Start of Data shown

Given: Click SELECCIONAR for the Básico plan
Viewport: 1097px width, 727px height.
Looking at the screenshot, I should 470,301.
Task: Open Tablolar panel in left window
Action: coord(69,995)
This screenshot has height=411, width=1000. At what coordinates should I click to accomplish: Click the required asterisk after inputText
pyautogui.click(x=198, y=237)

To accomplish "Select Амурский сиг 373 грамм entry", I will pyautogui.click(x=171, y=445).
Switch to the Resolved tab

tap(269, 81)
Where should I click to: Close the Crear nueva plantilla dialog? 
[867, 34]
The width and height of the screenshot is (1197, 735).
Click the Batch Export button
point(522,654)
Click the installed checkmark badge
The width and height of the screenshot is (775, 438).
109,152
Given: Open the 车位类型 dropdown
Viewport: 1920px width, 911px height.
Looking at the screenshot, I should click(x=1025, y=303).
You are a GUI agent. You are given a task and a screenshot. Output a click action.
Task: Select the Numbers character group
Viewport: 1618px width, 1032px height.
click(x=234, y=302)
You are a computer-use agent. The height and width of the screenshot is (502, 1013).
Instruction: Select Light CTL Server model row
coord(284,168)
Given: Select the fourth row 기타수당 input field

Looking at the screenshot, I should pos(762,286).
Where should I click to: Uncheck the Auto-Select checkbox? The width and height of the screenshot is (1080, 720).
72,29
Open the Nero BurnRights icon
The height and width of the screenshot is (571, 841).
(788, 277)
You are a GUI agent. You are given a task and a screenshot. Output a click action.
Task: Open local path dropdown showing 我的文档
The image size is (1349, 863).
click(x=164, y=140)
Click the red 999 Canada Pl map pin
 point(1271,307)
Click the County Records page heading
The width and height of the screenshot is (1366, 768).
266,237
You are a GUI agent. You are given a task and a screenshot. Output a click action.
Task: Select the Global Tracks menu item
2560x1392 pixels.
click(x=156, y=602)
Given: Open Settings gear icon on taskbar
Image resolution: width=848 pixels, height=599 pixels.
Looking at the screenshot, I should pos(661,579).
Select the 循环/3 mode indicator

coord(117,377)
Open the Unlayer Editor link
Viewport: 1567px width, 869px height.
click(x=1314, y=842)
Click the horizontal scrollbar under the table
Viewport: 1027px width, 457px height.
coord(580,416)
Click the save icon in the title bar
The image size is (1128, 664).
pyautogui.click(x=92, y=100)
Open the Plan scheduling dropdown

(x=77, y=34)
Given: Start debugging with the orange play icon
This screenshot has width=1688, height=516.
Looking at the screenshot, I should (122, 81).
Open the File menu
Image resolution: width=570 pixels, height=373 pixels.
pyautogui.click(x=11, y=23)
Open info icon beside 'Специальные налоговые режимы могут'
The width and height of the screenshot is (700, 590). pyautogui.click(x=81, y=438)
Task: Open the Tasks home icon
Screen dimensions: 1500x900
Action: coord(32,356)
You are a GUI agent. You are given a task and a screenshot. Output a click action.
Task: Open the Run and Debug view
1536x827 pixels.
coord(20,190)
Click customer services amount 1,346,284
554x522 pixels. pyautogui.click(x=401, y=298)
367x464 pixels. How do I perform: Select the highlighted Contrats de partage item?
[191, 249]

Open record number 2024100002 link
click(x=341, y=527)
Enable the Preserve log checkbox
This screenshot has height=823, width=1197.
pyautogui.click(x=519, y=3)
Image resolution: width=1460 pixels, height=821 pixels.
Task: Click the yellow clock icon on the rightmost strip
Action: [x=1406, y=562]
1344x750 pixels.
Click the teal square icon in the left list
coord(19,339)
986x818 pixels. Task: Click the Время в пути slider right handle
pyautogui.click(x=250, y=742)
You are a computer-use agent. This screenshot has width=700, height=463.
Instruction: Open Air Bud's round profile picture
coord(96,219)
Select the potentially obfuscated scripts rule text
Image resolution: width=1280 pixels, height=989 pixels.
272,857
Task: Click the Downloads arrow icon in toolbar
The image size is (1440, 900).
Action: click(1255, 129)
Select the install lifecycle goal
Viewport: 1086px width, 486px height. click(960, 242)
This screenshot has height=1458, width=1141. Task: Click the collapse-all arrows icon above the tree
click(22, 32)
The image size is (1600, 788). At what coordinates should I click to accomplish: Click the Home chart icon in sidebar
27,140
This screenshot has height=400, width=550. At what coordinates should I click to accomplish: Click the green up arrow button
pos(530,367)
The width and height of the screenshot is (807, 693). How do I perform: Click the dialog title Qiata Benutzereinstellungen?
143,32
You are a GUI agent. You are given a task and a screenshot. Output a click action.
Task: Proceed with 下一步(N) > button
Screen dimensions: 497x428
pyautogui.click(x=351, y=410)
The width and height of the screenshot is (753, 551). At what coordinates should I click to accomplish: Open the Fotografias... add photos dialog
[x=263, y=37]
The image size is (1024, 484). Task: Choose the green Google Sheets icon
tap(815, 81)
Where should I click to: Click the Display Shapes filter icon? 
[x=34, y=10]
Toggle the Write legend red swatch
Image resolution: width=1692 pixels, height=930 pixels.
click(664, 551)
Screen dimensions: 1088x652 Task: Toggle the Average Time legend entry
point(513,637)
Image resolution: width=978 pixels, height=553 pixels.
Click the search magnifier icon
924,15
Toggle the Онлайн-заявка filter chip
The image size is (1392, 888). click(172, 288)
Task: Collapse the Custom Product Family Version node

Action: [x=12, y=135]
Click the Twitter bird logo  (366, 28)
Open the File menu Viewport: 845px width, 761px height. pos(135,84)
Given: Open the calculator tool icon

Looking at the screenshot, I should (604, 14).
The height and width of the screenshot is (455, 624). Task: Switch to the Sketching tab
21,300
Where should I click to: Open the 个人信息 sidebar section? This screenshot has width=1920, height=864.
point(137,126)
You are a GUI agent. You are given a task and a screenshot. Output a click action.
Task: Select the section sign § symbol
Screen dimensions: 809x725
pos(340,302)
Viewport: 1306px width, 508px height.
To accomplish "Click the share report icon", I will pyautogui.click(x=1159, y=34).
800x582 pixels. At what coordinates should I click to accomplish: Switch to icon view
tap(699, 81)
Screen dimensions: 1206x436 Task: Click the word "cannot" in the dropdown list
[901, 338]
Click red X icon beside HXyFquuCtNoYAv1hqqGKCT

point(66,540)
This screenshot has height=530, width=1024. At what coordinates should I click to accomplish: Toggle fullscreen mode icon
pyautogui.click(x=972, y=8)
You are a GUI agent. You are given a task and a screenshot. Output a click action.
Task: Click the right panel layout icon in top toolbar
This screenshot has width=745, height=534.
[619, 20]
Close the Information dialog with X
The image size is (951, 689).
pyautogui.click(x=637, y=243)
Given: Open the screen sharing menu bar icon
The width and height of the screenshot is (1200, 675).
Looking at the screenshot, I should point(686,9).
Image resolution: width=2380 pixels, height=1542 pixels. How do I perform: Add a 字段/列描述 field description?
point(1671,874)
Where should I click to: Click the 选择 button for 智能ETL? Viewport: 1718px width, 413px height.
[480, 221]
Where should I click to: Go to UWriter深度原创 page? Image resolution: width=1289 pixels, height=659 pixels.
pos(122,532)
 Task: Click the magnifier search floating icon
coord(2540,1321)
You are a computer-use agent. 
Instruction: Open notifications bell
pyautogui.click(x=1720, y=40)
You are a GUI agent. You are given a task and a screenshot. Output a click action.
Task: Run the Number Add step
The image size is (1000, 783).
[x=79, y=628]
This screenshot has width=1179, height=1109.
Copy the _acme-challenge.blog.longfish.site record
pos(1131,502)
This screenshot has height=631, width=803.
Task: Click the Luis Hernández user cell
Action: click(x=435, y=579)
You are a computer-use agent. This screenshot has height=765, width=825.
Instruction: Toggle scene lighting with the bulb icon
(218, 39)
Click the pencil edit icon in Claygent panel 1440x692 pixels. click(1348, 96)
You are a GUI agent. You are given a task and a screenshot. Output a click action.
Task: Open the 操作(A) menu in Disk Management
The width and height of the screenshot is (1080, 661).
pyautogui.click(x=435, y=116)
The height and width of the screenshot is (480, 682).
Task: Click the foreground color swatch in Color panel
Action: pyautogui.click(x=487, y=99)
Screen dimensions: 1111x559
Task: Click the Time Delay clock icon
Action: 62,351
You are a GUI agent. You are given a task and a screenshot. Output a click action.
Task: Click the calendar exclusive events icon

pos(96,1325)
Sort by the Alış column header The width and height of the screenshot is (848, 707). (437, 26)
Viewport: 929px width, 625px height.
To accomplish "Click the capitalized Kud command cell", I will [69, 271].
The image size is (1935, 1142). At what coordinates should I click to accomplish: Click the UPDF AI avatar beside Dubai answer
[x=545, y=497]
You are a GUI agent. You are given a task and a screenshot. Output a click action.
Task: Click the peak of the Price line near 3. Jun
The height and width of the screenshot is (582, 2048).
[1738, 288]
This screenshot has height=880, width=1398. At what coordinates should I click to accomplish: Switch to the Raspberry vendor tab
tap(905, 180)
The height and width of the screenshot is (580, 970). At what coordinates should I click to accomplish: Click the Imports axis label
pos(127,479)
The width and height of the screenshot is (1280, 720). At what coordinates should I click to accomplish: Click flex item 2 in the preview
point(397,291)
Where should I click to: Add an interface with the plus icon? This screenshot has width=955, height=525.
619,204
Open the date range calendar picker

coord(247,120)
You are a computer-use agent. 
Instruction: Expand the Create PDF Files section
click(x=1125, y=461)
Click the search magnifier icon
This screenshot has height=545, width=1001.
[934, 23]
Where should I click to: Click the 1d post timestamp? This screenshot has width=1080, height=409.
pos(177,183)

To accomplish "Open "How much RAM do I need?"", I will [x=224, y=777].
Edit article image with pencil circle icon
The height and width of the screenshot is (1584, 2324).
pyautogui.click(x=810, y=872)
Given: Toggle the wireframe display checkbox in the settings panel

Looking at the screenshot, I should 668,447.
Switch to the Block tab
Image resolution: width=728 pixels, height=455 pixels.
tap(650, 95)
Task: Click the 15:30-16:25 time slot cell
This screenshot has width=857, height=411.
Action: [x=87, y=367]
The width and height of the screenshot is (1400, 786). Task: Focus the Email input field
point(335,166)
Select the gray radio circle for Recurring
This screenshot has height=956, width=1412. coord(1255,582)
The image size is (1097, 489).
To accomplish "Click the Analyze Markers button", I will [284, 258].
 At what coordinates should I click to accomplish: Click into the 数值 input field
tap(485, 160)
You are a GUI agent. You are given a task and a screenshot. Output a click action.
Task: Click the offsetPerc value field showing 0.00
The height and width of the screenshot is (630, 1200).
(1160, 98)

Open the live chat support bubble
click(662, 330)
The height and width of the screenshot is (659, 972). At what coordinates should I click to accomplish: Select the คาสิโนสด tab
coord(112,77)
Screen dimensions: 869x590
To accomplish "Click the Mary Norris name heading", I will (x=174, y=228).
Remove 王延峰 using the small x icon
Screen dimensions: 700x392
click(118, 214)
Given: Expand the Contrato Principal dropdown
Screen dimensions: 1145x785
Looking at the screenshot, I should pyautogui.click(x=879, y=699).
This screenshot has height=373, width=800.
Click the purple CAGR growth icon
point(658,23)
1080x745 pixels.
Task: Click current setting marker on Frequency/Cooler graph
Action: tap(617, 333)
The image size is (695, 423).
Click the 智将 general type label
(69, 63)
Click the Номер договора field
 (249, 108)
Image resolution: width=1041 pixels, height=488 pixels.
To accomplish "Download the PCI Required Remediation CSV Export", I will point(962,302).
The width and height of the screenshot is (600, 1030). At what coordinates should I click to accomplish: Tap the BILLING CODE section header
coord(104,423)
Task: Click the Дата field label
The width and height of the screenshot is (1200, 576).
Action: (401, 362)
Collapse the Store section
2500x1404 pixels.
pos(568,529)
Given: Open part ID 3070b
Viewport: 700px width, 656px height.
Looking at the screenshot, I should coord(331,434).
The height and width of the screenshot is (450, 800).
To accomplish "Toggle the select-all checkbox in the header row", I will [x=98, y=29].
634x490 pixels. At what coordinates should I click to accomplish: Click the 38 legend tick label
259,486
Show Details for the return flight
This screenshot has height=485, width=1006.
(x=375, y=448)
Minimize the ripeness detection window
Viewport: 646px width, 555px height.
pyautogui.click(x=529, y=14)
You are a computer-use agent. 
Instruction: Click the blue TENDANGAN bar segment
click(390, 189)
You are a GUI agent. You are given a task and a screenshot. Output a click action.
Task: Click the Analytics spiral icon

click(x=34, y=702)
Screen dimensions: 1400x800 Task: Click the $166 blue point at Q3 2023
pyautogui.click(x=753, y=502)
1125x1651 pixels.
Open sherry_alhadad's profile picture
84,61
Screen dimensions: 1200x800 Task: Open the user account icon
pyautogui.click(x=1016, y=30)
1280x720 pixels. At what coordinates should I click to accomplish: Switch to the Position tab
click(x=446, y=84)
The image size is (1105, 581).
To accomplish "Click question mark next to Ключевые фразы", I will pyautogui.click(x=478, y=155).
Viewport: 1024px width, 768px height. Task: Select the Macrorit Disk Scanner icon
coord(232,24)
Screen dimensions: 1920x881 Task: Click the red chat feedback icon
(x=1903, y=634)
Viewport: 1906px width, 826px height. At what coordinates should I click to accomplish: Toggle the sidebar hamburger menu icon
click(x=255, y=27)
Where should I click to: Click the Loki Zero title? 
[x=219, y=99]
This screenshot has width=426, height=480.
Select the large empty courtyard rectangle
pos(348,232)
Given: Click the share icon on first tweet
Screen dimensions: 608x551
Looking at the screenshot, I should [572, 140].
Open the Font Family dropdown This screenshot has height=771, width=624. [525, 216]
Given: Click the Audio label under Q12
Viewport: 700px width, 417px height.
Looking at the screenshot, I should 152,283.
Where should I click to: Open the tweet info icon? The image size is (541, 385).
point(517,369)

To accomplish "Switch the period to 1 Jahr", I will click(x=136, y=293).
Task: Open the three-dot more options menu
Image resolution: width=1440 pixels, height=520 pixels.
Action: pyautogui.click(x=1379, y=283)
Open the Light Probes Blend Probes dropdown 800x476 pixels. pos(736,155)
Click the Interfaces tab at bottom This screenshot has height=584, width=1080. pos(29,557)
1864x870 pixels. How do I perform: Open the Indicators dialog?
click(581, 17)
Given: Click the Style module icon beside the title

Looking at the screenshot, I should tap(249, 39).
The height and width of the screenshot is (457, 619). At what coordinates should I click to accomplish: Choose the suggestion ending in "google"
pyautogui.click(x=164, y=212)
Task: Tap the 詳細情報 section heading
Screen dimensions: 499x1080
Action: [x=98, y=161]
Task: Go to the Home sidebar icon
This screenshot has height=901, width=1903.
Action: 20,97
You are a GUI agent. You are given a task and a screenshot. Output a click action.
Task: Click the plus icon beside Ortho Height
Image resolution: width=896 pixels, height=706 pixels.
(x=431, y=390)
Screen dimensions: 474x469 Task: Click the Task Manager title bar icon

End of Data shown

- [Task instructions]: Each line in the data that holds the string "pencil" should be found and copied.

- [Answer box]:
Click the pencil edit icon in Claygent panel 1440x692 pixels. click(1348, 96)
Edit article image with pencil circle icon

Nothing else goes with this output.